What Health Care Workers (HCW) Are Exposed?
By far, HCW with percutaneous (sharps) exposures are at greatest risk for a blood-borne infection, and this includes perfusionists. However, perfusionists, ECMO specialists, and hemodialysis nurses and technicians are the only healthcare workers that I know of that routinely operate equipment containing a large amount of blood under pressure that can suddenly and accidentally escape directly into their face. But anyone working in the OR could be at risk. One of my favorite compositions is a story about Bloody Brenda, an OR nurse who was literally drenched, head to foot, in blood in an OR without adequate protective clothing or emergency washing facilities (2). What about lab people? They are exposed to blood. But the volumes they are exposed to exceed 10 mls rarely, and it is only under pressure when it is in a centrifuge. Besides, labs are required to have eyewash stations close by for other reasons. We need them close by our work areas as well. A failure modes and effects analysis I posted can be found here on the AmSECT Safety page: FMEA # 43 Failure to prevent gross blood to the perfusionist’s face. https://www.amsect.org/page/fmea-archives .

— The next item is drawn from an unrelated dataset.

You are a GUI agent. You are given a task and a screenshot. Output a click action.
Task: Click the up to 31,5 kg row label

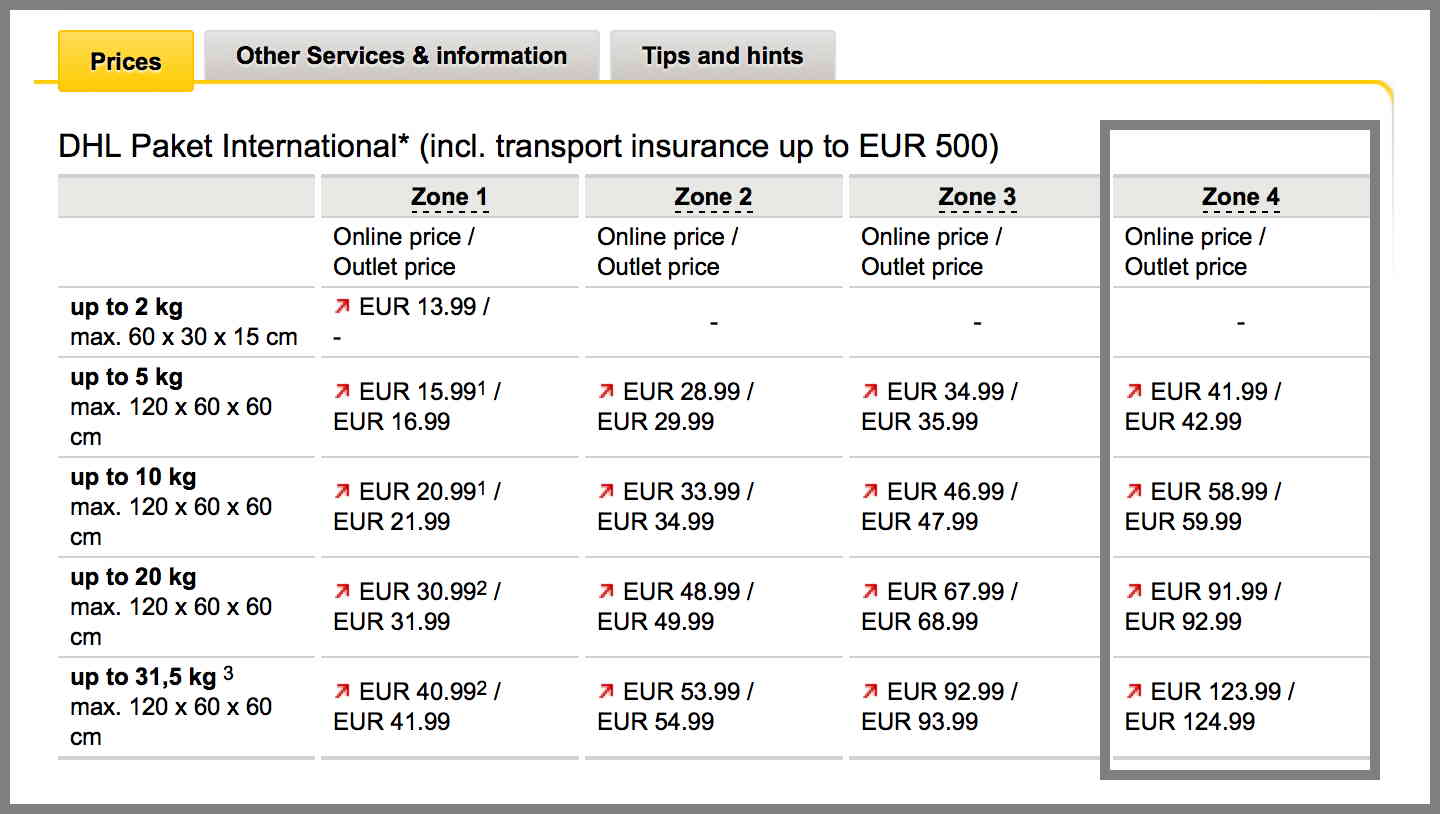(143, 677)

Addendum: OSHA, JC, And ANSI Eyewash Standards
OSHA Eyewash Standards
The OSHA requirements for emergency eyewashes and showers, found at 29 CFR 1910.151(c), specify that “where the eyes or body of any person may be exposed to injurious corrosive materials, suitable facilities for quick drenching or flushing of the eyes and body shall be provided within the work area for immediate emergency use.” As the standard states, an eyewash and/or safety shower would be required where an employee’s eyes or body could be exposed to injurious corrosive materials. If none of the materials used in this work area is an injurious corrosive [chemical] (as indicated by the Material Safety Data Sheet (MSDS) for each product), then an emergency eyewash or shower would not be required pursuant to 1910.151(c).
JC Eyewash Standards
The Joint Commission references American National Standards Institute (ANSI) Z358-1 as a basis for evaluating eyewash station and emergency shower design configurations and functionality. The need is based on the corrosive level noted of the material being handled and the risk of exposure. However, a proactive, defensible, documented risk assessment process that may deviate from Z358.1 is acceptable provided OSHA criteria is not compromised. Eyewash bottles are acceptable as supplemental devices to eyewash stations (cannot replace) and should be employed through the risk assessment process for applicability.
ANSI Eyewash Standards
While not having the force of a regulation under the OSHA Act, the current American National Standards Institute (ANSI) standard addressing emergency eyewash and shower equipment (ANSI [Z]358.1-2014) provides for eyewash and shower equipment in appropriate situations when employees are exposed to hazardous materials. ANSI’s definition of “hazardous material” would include caustics, as well as additional substances and compounds that have the capability of producing adverse effects on the health and safety of humans. ANSI’s standard also details the location, installation, nature, and maintenance of eyewash and shower equipment. You also may wish to consult additional recognized references such as W. Morton Grant’s Toxicology of the Eye (Charles C Thomas Pub. Ltd., 4th edition, August 1993) when considering potential chemical exposures to the eye and the appropriateness of installing eyewash facilities to protect employees against hazards associated with particular chemicals and substances.